Make an exact copy of all the records that follow, apart from the pictures.

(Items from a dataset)
□ □ □ □ □
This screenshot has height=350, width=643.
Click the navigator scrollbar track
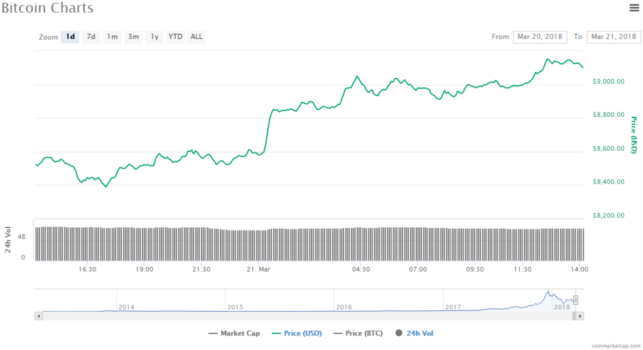(x=301, y=316)
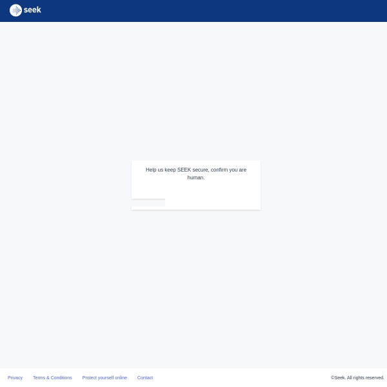Click the word 'online' in the footer link

120,377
□ □ □ □ □
■ Response to this exercise:
This screenshot has height=350, width=643.
Click the navigator scrollbar track
(x=301, y=316)
Click the word 'online' in the footer link

120,377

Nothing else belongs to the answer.